We verified the achievements of the proposed error control algorithms compared to those of the state-of-the-art algorithms exploiting the depth-aided concealment [24, 29, 30]. The literature algorithms exploited the depth-assisted concealment besides the color-assisted concealment, but they extract and encode the depth maps data at the encoder and transmit them through the network. So, they increase the transmission bit rate and the computational complexity of the 3DV communication system, and thus they will not be compatible with the resource constraints of the future wireless communication networks. We have run the comparative simulation experiments on the Kendo and Balloons 3DV test sequences at QP = 27 and transmission PLR = 20%. Table 3 shows the average PSNR comparison of the proposed algorithms and the state-of-the-art depth-based EC algorithms [24, 29, 30]. It is noticed that the proposed algorithms outperform the state-of-the-art methods, and they achieve further objective quality improvements by exploiting the color-plus-depth concealment in addition to using the proposed ER tools, the WOBMDC refinement algorithm, and the BKF selection algorithm. Also, the proposed algorithms have the advantage of extrapolating the depth map values at the decoder not at the encoder, and thus they are better than the literature works.
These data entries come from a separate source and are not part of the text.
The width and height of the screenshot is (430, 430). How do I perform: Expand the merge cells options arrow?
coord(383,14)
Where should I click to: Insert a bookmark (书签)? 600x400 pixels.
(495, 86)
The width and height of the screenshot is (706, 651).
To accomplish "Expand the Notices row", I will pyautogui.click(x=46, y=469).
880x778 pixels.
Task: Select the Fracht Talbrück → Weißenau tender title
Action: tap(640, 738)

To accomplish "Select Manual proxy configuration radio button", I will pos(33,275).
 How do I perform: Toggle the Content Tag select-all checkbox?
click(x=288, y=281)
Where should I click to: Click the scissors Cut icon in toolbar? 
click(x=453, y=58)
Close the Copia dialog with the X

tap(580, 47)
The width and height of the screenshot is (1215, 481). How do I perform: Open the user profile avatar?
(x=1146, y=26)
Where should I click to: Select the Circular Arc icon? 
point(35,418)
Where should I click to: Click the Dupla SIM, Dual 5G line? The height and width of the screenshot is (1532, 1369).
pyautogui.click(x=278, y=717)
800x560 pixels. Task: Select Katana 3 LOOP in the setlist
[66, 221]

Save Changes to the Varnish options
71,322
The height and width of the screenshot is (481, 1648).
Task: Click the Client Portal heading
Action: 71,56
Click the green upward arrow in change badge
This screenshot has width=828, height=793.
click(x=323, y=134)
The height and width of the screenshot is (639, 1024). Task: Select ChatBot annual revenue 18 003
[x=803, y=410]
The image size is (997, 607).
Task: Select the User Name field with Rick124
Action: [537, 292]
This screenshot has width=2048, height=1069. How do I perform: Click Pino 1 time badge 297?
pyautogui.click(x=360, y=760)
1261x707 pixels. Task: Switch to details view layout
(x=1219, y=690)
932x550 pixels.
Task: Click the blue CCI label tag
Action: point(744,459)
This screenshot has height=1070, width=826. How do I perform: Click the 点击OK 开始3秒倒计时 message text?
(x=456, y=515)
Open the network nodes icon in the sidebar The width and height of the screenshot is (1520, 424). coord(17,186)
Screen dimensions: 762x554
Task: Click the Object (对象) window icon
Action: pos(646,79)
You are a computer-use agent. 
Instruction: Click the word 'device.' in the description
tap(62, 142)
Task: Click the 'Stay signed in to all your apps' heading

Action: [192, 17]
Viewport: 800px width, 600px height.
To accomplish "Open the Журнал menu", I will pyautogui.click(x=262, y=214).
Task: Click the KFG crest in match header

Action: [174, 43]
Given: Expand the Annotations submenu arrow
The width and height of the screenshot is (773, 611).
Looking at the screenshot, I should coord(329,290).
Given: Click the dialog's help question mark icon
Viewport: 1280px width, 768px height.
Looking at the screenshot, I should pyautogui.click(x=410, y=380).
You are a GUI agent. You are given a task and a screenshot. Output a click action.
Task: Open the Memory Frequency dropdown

Moreover, the proposed algorithms have a little increase in the execution time compared to the related works, and thus they can be acceptable and compatible with real-time 3DV transmission applications.

Table 3 The objective average PSNR (dB) and average execution time comparison between the proposed algorithms and the state-of-the-art depth-assisted EC methods on the tested Kendo and Balloons 3DV sequences at PLR = 20% and QP = 27

5 Conclusions

This paper proposed efficient multi-stage error control algorithms for 3D video transmission over severe erroneous wireless channels to recover the lost color and depth MBs of the 3DV encoded intra- and inter-frames. The proposed algorithms achieve sufficient objective and subjective qualities, while saving the transmission bit rate as it is and without increasing the latency or requiring any difficult modifications in the encoder side. Moreover, the proposed color-plus-depth EC algorithms adaptively select the appropriate EC hypothesis mode based on the corrupted color or depth MBs size and the faulty frame and view. Furthermore, they are more desirable and reliable in the case of heavy and severe lossy channel conditions and they outperform the performance of the state-of-the-art error control techniques. Also, the proposed efficient ER tools neither add any redundant data nor increase the transmission bit rate. The proposed WOBMDC and BKF algorithms avoid the deblocking effects of the erroneous color-plus-depth MBs, and thus they are used to retain the spatial smoothness in the corrupted MB concealment. Experimental simulation results manifest the heartening achievements of the proposed algorithms on concealing heavily corrupted color and depth 3DV sequences with high PLRs. The proposed algorithms have proved their capability to adequately conceal various standard 3DV streams that have different temporal and spatial characteristics with high 3DV quality. Our simulation results expounded the prominence of deploying the proposed algorithms to reinforce the 3DV subjective quality and likewise acquire a considerable objective PSNR gain compared to those of the state-of-the-art algorithms.